Korea’s economic fundamentals can’t be compared with emerging countries being badly affected by global financial uncertainties like India and Indonesia, the Financial Services Commission said.

“The international financial markets are showing signs of uneasiness due to concerns over the United States Federal Reserve’s anticipated tapering of its quantitative easing, lingering instability in emerging markets and [political tension] in Syria,” said Kim Yong-beom, a director-general at the FSC at a regular briefing. “As for the Korean financial market, however, despite global uncertainties, it’s quite stable and different from other emerging markets.”

The FSC had some hard data to back up its optimism.

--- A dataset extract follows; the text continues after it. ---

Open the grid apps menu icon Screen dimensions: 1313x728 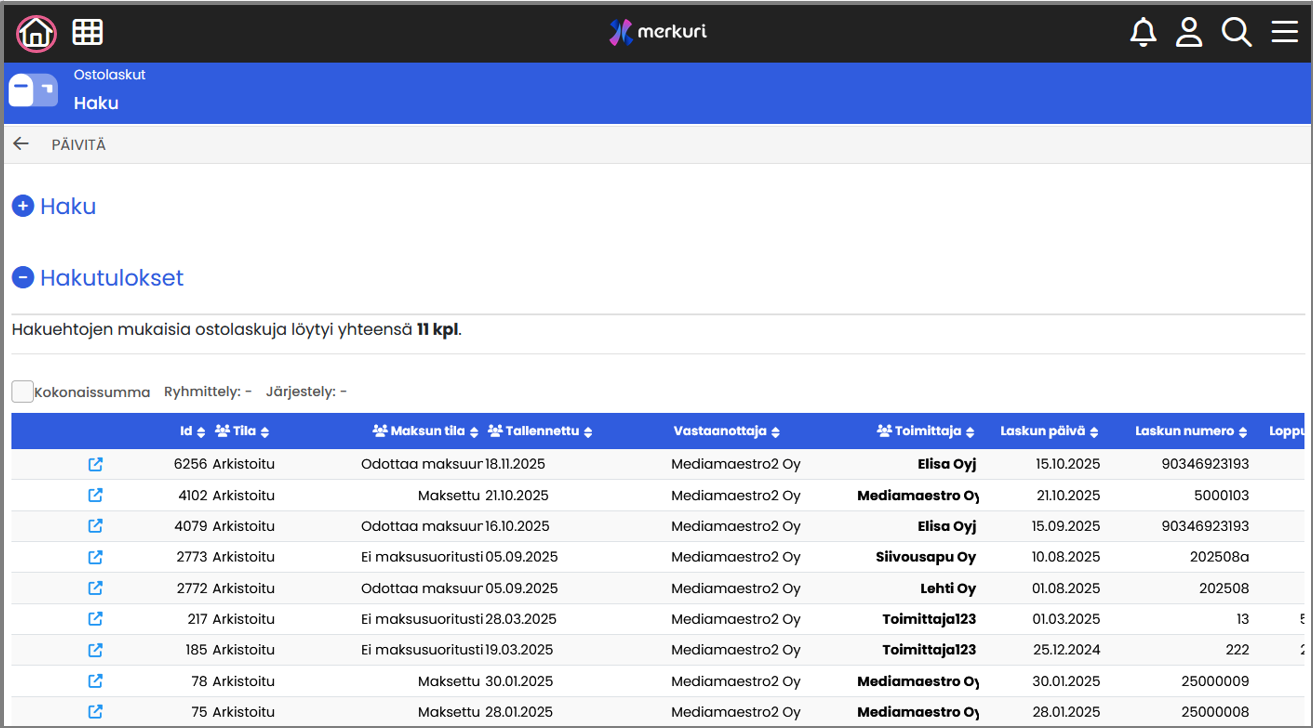[88, 33]
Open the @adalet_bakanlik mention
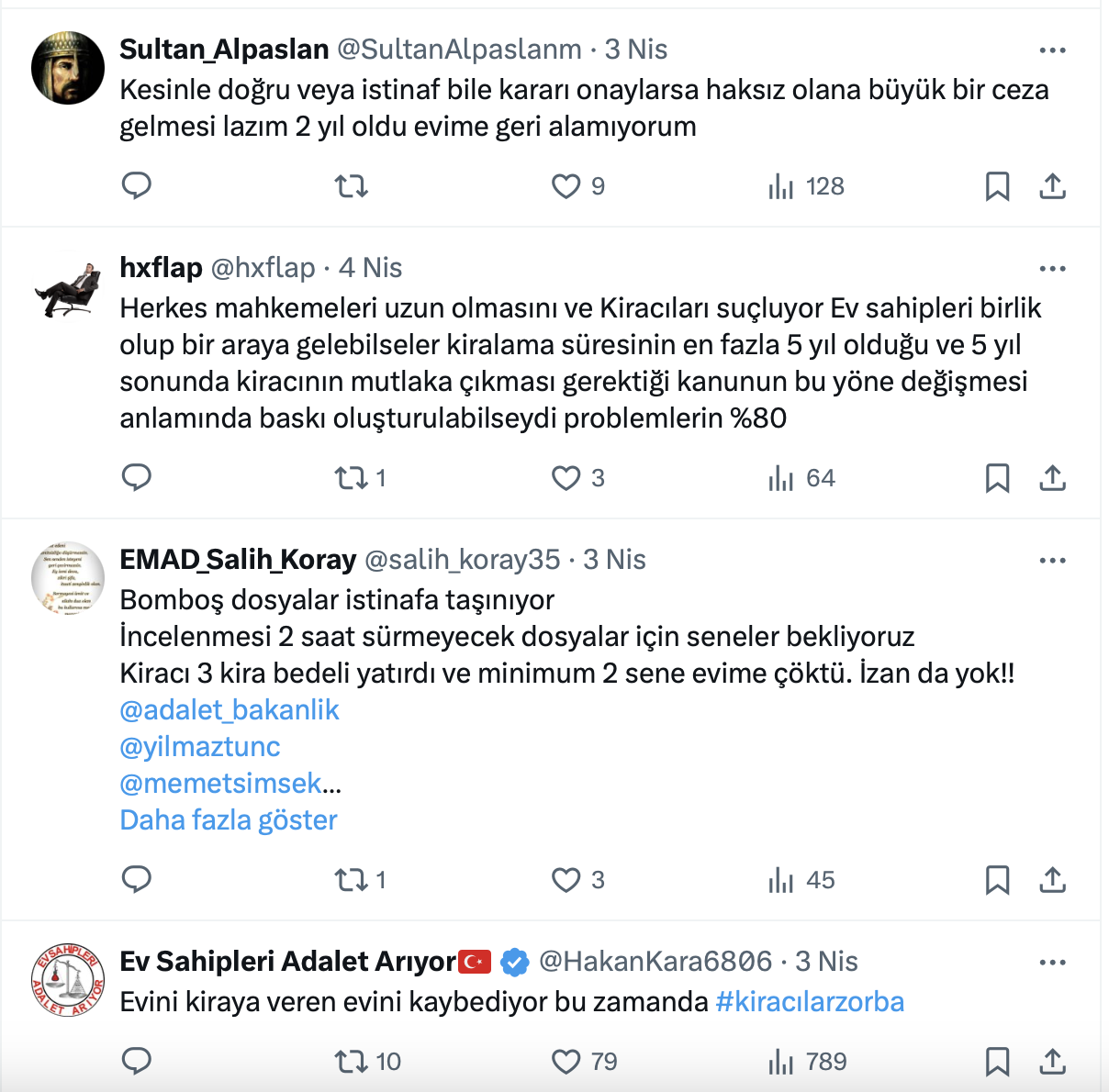The height and width of the screenshot is (1092, 1109). pyautogui.click(x=230, y=709)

The so-called five economically fragile countries - India, Indonesia, Turkey, South Africa and Brazil - all have current account deficits while Korea has a surplus.

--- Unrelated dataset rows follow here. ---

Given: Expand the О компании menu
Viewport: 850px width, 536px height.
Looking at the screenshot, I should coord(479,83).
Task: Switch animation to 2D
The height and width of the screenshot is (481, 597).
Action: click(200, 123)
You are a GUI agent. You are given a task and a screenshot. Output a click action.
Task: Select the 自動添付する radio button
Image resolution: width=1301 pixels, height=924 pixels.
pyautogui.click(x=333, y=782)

Also, recent data shows that the percentage of government debt to total gross domestic product is relatively low for Korea at 34.8 percent. In the five fragile countries, the rate is higher, for example, 66.8 percent for India and 68.5 percent for Brazil.

Economic conditions for some emerging countries deteriorated after the 2008 global financial crisis and the lengthy recession in major countries like the U.S. and European Union.

The FSC noted that emerging markets with weak fundamentals have seen chronic current account deficits since 2011 and growth rates have been low.

India’s economic growth rate in the second quarter of this year was 4.4 percent on-year, the lowest since the first quarter of 2009.

Its current account deficit hit a record high of $91.7 billion in 2012. Also, their currency values have been weakening against the U.S. dollar since May when Fed Chairman Ben Bernanke hinted for the first time of cutting its bond-purchasing program.

Korea on the other hand has maintained a current account surplus for 18 straight months, and the percentage of foreign reserves to its GDP is around 30 percent, higher than emerging countries’ 10 percent level.

Foreign investors are also still expanding their investments in the stock and bond markets.

“Until uncertainty over U.S. tapering is relieved, [investors] will keep withdrawing their investments from emerging countries, but it isn’t likely that this will lead to an overall spread of the crisis,” Kim said.

But Korea could suffer if global uncertainties linger on.

“Emerging countries are major export markets for Korea and if exports to them slows down then it could affect Korea’s real economy,” Kim said.

In the meantime, the FSC also made clear yesterday that the competitiveness rankings announced by the World Economic Forum on Wednesday are based mainly on a survey and that the outcome was basically a matter of opinion.

The WEF report showed that Korea’s global competitiveness for this year was 25th, down from 19th place last year.

Korea’s competitiveness ranking for its financial market dropped from last year’s 71st place to 81 among 148 countries.